Stated goal ->
Rewrite the material from the line containing "The height and width of the screenshot is (1331, 1284)." through the end of the material, inclusive, replacing "breadcrumb" with "path link" and leaving everything else unchanged.

Record excerpts ->
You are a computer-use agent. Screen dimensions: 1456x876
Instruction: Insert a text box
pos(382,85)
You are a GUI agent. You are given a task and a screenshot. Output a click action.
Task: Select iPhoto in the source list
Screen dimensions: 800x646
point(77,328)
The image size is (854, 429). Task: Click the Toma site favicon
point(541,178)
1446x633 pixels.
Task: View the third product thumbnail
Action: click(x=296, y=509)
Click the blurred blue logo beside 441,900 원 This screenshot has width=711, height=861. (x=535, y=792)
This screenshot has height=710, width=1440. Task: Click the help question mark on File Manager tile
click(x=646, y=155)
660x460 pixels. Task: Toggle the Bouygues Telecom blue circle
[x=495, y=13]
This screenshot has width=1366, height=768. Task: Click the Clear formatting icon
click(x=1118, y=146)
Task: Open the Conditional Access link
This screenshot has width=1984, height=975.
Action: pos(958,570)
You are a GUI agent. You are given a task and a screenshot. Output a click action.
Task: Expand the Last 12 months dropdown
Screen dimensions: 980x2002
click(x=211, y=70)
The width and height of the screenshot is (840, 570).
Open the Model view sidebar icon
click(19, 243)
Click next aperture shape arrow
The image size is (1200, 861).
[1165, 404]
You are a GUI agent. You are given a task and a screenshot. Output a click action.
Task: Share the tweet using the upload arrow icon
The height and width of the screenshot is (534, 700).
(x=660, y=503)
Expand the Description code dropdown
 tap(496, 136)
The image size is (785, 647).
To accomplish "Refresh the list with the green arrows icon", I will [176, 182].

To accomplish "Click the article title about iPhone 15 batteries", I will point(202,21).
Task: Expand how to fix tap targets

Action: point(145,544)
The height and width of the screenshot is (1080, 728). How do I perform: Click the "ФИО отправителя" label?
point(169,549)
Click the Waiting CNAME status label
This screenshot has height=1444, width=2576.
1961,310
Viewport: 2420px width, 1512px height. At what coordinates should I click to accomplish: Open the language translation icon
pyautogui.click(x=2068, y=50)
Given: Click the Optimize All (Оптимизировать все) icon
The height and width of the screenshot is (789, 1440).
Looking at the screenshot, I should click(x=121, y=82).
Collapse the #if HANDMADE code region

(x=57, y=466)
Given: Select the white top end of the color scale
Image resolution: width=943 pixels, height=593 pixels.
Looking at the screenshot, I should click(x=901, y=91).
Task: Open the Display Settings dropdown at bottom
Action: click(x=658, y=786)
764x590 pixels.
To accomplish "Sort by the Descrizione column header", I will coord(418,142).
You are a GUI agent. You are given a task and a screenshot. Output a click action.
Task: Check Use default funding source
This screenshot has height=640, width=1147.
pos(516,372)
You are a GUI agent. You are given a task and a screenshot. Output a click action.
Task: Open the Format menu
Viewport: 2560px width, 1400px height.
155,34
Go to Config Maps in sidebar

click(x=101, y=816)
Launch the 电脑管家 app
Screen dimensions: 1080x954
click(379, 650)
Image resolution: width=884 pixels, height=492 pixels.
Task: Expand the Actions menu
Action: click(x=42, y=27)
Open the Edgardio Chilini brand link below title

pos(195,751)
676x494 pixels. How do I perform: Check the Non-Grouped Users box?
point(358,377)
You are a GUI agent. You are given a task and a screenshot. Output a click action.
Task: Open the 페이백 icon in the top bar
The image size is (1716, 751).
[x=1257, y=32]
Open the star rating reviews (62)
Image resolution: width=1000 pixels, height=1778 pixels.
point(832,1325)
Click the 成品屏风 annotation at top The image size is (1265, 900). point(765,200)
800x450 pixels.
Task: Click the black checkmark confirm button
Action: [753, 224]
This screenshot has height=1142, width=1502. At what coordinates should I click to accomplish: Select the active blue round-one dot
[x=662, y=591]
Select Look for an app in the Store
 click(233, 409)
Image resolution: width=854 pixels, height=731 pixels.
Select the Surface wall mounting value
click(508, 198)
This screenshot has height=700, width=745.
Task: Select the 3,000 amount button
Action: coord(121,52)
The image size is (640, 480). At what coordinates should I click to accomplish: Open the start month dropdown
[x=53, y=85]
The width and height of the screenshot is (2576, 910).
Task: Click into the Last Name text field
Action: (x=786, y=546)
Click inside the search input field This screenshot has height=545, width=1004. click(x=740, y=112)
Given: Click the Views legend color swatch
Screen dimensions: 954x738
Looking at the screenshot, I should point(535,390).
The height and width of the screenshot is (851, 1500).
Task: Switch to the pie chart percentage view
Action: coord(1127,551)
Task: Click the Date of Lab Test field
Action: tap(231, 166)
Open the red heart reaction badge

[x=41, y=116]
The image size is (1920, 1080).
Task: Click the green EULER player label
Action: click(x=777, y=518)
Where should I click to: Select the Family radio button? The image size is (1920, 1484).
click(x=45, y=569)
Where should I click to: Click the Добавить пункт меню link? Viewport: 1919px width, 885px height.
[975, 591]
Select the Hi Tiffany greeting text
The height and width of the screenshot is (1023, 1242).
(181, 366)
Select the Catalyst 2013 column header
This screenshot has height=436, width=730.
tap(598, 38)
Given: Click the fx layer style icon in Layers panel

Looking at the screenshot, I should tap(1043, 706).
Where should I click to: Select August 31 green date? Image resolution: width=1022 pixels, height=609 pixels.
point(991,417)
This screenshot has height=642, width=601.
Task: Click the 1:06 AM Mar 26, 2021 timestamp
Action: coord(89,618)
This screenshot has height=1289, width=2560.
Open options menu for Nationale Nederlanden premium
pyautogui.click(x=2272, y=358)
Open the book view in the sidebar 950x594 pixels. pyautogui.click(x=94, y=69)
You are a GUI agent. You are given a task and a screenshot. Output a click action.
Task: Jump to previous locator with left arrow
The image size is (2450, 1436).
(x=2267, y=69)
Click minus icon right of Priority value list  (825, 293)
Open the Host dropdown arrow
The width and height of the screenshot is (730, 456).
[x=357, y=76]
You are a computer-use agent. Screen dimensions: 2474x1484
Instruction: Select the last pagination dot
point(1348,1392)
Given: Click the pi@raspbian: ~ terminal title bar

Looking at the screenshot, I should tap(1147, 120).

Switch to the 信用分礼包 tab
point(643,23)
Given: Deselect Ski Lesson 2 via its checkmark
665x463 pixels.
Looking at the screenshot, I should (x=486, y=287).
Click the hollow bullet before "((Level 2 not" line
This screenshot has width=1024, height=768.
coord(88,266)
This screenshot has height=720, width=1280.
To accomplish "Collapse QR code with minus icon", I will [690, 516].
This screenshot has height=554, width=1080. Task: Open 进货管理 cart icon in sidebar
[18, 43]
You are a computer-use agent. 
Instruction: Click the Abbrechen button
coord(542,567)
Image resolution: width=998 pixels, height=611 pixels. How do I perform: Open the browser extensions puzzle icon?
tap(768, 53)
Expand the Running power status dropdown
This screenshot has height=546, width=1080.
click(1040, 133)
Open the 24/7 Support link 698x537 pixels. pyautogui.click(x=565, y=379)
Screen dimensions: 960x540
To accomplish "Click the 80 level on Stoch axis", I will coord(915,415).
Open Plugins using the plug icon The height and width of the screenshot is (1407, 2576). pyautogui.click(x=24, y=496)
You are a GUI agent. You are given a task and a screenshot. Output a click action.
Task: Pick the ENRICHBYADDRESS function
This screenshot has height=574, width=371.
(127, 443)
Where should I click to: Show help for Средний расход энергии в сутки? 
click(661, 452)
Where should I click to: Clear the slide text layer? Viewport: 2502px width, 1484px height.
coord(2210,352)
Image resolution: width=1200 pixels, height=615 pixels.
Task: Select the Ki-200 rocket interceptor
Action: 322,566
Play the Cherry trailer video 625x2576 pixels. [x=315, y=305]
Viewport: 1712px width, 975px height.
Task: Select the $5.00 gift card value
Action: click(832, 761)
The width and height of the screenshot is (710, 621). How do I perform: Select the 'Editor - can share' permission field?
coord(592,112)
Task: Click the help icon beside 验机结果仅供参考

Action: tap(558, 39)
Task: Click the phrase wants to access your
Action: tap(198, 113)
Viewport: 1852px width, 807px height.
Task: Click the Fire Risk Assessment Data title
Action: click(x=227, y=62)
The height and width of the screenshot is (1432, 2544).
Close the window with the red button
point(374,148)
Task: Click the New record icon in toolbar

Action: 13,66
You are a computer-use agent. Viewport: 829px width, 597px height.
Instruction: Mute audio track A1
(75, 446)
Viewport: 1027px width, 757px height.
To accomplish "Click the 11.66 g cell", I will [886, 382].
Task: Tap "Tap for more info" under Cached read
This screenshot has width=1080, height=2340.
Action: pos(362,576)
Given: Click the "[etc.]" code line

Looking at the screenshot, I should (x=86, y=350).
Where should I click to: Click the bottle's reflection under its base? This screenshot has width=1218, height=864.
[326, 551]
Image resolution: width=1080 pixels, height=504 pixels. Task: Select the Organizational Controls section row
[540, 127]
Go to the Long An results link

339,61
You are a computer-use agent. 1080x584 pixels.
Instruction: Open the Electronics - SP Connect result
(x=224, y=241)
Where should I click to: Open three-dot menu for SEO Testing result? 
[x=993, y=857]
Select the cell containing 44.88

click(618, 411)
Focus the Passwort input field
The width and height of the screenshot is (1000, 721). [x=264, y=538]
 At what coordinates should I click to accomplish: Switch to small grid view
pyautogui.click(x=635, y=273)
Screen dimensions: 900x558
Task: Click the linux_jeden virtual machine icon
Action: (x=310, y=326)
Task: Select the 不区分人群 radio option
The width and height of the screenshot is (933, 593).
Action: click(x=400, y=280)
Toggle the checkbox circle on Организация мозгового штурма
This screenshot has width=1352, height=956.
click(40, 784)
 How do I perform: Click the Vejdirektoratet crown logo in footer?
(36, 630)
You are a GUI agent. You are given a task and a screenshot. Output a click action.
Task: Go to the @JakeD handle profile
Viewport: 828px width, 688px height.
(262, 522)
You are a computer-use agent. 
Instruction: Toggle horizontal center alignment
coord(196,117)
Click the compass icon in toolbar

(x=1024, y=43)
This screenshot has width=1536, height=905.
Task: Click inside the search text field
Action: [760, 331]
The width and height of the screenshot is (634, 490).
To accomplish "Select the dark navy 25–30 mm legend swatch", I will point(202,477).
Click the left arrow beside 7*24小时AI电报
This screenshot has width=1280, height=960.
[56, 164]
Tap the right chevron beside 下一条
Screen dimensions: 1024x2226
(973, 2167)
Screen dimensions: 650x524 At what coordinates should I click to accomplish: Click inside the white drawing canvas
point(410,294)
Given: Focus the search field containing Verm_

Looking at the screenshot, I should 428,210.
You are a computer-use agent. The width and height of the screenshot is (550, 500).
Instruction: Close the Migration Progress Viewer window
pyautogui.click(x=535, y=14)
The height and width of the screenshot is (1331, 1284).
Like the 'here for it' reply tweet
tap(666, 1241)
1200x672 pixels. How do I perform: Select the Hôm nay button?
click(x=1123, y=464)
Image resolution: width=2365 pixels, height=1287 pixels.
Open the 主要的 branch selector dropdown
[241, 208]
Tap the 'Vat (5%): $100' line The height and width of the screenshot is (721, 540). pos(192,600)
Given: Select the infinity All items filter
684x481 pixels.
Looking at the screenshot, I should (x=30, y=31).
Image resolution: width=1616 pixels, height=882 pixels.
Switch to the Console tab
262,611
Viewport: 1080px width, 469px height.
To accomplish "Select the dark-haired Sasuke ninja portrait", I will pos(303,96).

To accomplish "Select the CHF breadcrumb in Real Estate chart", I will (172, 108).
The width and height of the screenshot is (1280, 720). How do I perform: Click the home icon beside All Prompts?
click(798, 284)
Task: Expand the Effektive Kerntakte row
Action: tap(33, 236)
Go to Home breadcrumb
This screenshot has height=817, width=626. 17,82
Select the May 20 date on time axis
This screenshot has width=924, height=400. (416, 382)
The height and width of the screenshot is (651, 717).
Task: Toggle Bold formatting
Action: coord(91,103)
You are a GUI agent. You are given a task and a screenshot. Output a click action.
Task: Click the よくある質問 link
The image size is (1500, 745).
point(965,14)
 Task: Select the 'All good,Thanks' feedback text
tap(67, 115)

Written response ->
The height and width of the screenshot is (1331, 1284).
Like the 'here for it' reply tweet
tap(666, 1241)
1200x672 pixels. How do I perform: Select the Hôm nay button?
click(x=1123, y=464)
Image resolution: width=2365 pixels, height=1287 pixels.
Open the 主要的 branch selector dropdown
[241, 208]
Tap the 'Vat (5%): $100' line The height and width of the screenshot is (721, 540). pos(192,600)
Given: Select the infinity All items filter
684x481 pixels.
Looking at the screenshot, I should (x=30, y=31).
Image resolution: width=1616 pixels, height=882 pixels.
Switch to the Console tab
262,611
Viewport: 1080px width, 469px height.
To accomplish "Select the dark-haired Sasuke ninja portrait", I will pos(303,96).

To accomplish "Select the CHF path link in Real Estate chart", I will (172, 108).
The width and height of the screenshot is (1280, 720). How do I perform: Click the home icon beside All Prompts?
click(798, 284)
Task: Expand the Effektive Kerntakte row
Action: tap(33, 236)
Go to Home path link
This screenshot has height=817, width=626. 17,82
Select the May 20 date on time axis
This screenshot has width=924, height=400. (416, 382)
The height and width of the screenshot is (651, 717).
Task: Toggle Bold formatting
Action: coord(91,103)
You are a GUI agent. You are given a task and a screenshot. Output a click action.
Task: Click the よくある質問 link
The image size is (1500, 745).
point(965,14)
 Task: Select the 'All good,Thanks' feedback text
tap(67, 115)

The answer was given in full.